SongKong Jaikoz

SongKong and Jaikoz Music Tagger Community Forum

Headless SongKong Remote Memory Config

Hi Paul,

I normally process about 1,000 tracks at a time with SongKong, but I’m considering running it against my full library (~170k tracks). I’ve tuned my songkongremote.sh to handle my usual workload while leaving headroom for larger jobs. My goal is to have a single, stable configuration that won’t run out of memory even with the full library. Performance is secondary to stability.

Current configuration:

./linuxjre/bin/java \
  -Xms1024m \
  -XX:MaxRAMPercentage=50 \
  -XX:MetaspaceSize=128m \
  -XX:MaxMetaspaceSize=256m \
  -XX:+UseG1GC \
  -XX:MaxGCPauseMillis=100 \
  -XX:+HeapDumpOnOutOfMemoryError \
  -Dcom.mchange.v2.log.MLog=com.mchange.v2.log.jdk14logging.Jdk14MLog \
  -Dorg.jboss.logging.provider=jdk \
  -Djava.util.logging.config.class=com.jthink.songkong.logging.StandardLogging \
  -Dhttps.protocols=TLSv1.1,TLSv1.2 \
  --add-opens java.base/java.lang=ALL-UNNAMED \
  -jar lib/songkong-11.7.jar -r

System specs: 8 GB RAM, Ubuntu 22.04.5 LTS.

Do you see any issues with this setup for both small (~1k track) and large (~170k track) jobs?
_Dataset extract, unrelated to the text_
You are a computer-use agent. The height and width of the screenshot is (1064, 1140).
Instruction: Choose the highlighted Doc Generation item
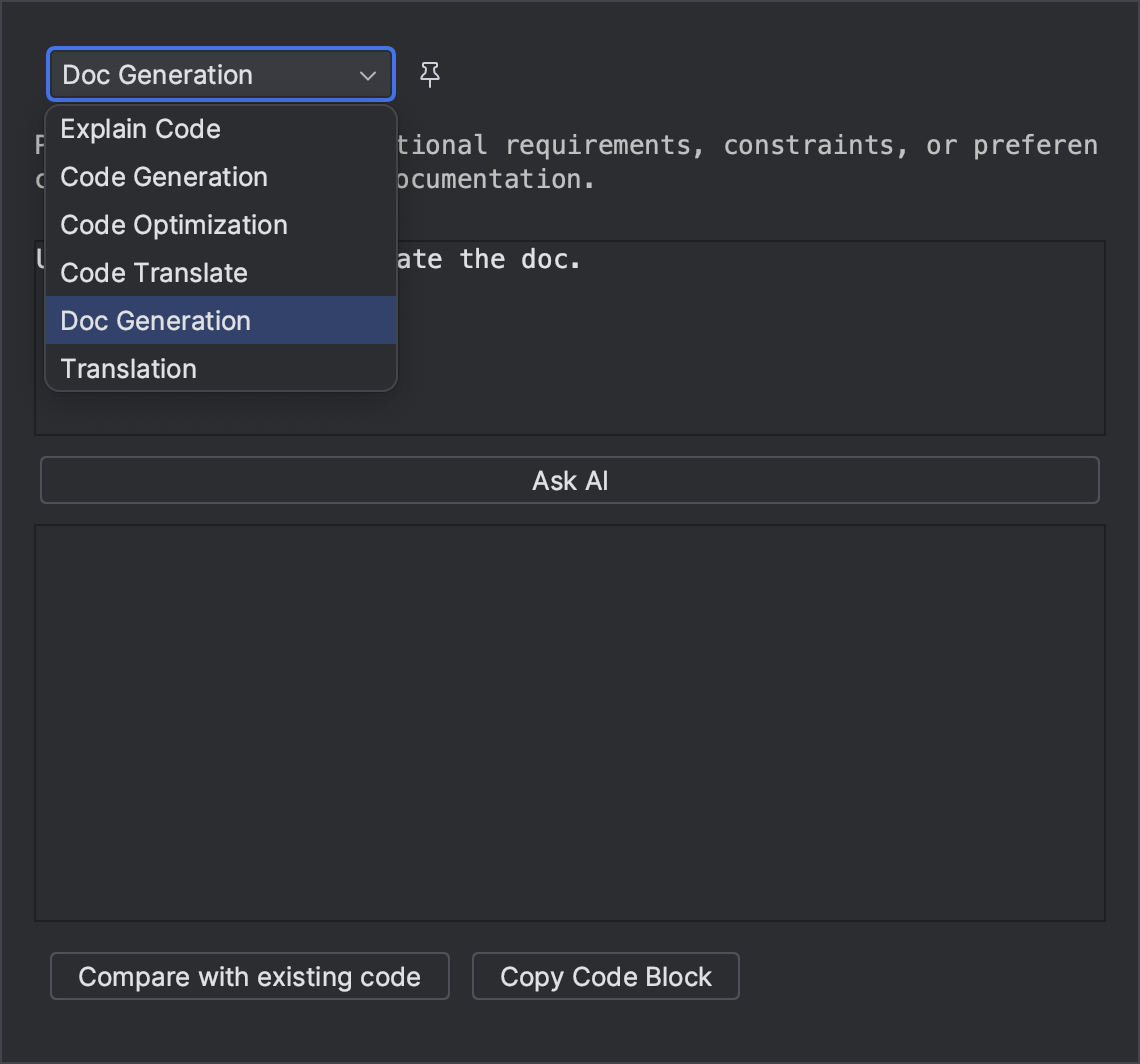(156, 321)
Would you recommend using a fixed -Xmx instead of MaxRAMPercentage for this scenario?

The way SongKong works is it only processes a few folders a time (based on how may cpus you have) and only details for these folders are stored in memory, once they have been processed the information is stored in database. So this way however large your music collection is the amount of memory required is fairly consistent.

However, if the application has plenty of memory available then in it may hang onto memory for longer than absolutely neccessary instead of spending time releasing the memory (garbage collection) . So if you allow it to use more memory with higher values for MaxRAMPercentage or XmX then it probably will.

More importantly, the implementation is not perfect so there are some items that are stored in memory rather than database that will gradually get larger for larger music collections. So if the collection is very large and there is not enough memory that could be a problem, but I dont have a 170k collection so these scenarios have not undergone much testing.

I have tested upto 50,000 files without issue.

So in summary it looks okay and I would suggest you try it, if there is an issue I can then consider further.